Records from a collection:

--------------------

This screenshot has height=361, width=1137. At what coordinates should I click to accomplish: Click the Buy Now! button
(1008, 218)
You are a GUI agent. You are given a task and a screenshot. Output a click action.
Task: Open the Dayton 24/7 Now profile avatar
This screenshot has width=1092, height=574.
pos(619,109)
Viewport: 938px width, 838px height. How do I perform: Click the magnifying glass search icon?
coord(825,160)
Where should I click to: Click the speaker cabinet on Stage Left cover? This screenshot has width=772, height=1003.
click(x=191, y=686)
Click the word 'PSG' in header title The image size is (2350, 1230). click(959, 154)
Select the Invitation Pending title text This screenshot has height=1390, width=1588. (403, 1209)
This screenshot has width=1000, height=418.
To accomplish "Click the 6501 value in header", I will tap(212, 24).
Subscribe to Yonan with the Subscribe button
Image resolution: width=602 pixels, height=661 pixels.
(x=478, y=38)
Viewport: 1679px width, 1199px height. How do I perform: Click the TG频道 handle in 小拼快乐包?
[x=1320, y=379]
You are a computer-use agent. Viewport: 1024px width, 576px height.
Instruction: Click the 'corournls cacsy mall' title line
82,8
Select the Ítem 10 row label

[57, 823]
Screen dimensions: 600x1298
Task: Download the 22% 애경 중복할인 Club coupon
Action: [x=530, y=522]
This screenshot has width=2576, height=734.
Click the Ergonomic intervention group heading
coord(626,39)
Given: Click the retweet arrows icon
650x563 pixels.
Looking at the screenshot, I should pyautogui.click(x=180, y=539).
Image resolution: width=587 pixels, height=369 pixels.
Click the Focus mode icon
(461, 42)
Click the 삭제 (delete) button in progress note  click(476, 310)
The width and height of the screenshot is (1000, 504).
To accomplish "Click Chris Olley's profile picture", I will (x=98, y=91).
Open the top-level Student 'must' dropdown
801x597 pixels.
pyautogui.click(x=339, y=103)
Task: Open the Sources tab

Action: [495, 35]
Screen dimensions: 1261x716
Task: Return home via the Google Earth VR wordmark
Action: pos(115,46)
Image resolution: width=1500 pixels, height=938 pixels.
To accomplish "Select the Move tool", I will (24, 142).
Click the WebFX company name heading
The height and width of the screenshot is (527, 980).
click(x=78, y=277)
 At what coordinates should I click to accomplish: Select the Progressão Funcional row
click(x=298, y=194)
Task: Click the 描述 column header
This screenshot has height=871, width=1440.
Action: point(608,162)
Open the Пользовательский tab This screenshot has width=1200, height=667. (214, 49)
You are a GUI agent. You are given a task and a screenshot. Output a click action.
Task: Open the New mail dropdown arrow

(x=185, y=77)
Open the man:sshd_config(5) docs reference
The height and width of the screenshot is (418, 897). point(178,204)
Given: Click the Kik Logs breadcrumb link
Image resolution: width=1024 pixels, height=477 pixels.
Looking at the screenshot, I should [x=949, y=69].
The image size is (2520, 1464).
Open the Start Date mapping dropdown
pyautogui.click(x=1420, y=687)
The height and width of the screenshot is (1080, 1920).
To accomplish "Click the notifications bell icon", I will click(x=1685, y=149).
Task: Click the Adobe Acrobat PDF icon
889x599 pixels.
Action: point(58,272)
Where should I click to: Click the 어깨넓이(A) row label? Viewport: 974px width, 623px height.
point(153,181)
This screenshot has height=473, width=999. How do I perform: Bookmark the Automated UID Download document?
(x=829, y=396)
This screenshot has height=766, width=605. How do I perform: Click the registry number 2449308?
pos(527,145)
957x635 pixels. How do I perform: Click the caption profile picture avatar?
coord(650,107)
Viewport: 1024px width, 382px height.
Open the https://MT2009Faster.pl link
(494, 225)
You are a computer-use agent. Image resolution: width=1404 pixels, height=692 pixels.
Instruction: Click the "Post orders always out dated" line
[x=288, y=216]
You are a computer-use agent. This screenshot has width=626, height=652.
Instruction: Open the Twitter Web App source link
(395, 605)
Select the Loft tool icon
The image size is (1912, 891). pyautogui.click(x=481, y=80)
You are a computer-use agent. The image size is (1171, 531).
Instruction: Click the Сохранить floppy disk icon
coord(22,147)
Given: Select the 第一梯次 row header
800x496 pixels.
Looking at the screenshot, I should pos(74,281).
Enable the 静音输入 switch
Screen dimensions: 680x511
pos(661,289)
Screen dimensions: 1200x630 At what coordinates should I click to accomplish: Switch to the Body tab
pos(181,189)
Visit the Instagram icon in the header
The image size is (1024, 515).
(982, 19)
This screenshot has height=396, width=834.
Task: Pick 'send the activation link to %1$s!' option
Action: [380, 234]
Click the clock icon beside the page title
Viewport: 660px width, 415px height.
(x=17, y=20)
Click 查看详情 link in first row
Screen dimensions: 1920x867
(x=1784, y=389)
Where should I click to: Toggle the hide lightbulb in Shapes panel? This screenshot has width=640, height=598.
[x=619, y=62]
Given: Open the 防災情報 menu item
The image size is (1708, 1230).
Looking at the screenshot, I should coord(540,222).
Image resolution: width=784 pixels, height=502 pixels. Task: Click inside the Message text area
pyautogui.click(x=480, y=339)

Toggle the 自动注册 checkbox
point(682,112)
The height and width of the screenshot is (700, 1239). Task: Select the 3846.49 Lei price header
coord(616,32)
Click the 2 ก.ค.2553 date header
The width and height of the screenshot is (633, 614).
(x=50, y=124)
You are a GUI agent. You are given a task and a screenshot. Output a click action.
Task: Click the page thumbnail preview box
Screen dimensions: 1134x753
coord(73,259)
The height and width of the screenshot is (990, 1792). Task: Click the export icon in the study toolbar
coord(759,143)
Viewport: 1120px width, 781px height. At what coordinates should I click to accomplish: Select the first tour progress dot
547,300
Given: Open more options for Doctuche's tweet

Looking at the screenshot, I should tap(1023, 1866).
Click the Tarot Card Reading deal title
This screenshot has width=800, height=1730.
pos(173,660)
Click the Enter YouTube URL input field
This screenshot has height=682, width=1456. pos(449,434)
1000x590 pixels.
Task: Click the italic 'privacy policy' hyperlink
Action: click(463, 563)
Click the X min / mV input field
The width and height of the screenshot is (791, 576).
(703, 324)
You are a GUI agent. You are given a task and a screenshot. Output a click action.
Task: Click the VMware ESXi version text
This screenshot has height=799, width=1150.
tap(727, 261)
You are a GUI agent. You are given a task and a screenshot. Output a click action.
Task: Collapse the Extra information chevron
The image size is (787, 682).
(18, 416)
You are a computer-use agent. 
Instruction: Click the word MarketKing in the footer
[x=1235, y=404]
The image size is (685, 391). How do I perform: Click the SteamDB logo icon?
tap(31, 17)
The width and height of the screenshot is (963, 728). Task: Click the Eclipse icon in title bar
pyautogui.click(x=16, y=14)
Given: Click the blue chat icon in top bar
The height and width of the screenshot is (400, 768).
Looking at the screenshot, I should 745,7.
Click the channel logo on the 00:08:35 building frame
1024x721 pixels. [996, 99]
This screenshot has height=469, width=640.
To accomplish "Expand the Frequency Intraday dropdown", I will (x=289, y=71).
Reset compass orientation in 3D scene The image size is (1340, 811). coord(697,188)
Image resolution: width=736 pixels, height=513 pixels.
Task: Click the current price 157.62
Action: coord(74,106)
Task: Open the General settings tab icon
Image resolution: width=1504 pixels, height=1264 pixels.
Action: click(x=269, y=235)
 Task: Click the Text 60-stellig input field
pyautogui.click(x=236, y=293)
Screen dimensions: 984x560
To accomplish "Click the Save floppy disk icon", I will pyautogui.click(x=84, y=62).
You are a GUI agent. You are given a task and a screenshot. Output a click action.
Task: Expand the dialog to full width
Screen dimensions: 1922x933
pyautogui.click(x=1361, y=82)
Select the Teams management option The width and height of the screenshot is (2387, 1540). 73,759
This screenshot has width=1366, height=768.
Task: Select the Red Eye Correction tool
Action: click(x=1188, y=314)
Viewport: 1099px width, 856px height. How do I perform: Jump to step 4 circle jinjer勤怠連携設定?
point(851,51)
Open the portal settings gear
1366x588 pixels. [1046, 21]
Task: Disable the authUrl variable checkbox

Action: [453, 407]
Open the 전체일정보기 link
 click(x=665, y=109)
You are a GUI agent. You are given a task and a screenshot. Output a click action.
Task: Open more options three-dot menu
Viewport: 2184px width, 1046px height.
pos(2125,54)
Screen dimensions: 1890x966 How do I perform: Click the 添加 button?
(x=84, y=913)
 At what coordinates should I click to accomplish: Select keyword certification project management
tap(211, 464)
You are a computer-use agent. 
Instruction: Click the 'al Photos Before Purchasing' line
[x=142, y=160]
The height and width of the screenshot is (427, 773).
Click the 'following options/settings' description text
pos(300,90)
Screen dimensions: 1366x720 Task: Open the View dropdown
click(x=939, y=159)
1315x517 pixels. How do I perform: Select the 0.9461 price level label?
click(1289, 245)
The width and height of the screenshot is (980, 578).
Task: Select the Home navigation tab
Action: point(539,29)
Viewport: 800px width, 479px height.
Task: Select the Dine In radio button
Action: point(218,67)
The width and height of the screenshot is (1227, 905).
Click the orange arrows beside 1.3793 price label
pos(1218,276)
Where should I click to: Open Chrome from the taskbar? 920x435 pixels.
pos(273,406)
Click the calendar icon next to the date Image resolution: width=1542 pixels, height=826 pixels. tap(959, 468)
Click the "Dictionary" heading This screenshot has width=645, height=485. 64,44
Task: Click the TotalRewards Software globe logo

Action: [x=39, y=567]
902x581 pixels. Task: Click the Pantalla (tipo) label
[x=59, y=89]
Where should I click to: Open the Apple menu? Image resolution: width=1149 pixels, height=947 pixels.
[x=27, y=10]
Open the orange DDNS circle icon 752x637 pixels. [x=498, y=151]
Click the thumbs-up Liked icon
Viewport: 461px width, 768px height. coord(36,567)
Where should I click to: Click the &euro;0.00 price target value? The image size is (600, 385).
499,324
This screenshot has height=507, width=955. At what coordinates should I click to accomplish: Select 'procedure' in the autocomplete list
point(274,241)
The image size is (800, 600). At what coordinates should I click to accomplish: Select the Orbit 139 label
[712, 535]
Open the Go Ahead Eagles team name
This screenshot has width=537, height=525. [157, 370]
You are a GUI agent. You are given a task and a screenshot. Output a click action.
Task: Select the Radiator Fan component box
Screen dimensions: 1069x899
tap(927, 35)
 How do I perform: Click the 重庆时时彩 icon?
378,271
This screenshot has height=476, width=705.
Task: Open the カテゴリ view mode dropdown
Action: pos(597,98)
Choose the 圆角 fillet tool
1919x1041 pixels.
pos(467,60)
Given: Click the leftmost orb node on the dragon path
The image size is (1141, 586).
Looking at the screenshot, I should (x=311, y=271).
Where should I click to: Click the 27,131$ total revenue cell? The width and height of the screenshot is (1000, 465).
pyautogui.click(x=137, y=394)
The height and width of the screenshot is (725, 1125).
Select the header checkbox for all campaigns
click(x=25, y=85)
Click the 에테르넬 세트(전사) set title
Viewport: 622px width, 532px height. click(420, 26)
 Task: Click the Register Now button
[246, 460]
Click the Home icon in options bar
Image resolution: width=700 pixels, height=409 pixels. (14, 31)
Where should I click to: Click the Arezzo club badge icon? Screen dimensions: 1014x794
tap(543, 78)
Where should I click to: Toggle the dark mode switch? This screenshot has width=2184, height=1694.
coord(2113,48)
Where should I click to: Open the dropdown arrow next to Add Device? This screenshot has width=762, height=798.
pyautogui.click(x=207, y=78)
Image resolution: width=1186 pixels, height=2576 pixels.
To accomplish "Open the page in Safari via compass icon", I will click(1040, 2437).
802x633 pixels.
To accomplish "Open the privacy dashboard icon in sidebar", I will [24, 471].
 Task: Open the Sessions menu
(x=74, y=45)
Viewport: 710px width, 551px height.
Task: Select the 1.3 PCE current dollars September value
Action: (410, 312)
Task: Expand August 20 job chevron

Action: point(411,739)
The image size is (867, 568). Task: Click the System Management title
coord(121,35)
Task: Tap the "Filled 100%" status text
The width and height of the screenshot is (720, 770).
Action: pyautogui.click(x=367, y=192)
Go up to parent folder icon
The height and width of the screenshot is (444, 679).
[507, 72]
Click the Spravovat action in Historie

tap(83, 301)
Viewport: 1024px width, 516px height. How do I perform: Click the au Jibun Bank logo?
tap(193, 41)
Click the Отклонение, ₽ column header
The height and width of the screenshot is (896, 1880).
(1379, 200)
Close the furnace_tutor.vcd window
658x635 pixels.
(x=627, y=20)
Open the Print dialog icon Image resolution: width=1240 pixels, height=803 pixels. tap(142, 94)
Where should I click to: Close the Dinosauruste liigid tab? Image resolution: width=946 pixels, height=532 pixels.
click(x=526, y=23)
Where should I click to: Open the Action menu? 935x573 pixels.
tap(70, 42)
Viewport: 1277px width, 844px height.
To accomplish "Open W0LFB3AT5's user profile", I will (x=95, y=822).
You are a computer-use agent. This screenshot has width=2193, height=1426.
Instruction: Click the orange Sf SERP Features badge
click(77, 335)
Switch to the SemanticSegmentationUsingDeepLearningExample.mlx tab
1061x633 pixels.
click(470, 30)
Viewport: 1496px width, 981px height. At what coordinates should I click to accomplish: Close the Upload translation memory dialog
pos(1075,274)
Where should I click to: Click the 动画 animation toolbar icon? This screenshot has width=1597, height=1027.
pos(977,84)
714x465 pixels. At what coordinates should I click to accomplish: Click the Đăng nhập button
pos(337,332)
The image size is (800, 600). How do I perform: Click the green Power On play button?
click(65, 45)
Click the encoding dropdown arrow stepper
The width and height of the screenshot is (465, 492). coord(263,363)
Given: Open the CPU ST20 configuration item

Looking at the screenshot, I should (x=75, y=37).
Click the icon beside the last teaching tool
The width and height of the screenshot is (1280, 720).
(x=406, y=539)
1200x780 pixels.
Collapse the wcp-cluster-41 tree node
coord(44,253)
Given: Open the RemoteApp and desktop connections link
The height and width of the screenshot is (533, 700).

--------------------

• _EXERCISE INSTRUCTIONS_
Repeat the entries above verbatim, but only from the line that has "Click the word 'PSG'" down to the line that has "This screenshot has width=1000, height=418.", inclusive.

• _WRITTEN REPLY_
Click the word 'PSG' in header title The image size is (2350, 1230). click(959, 154)
Select the Invitation Pending title text This screenshot has height=1390, width=1588. (403, 1209)
This screenshot has width=1000, height=418.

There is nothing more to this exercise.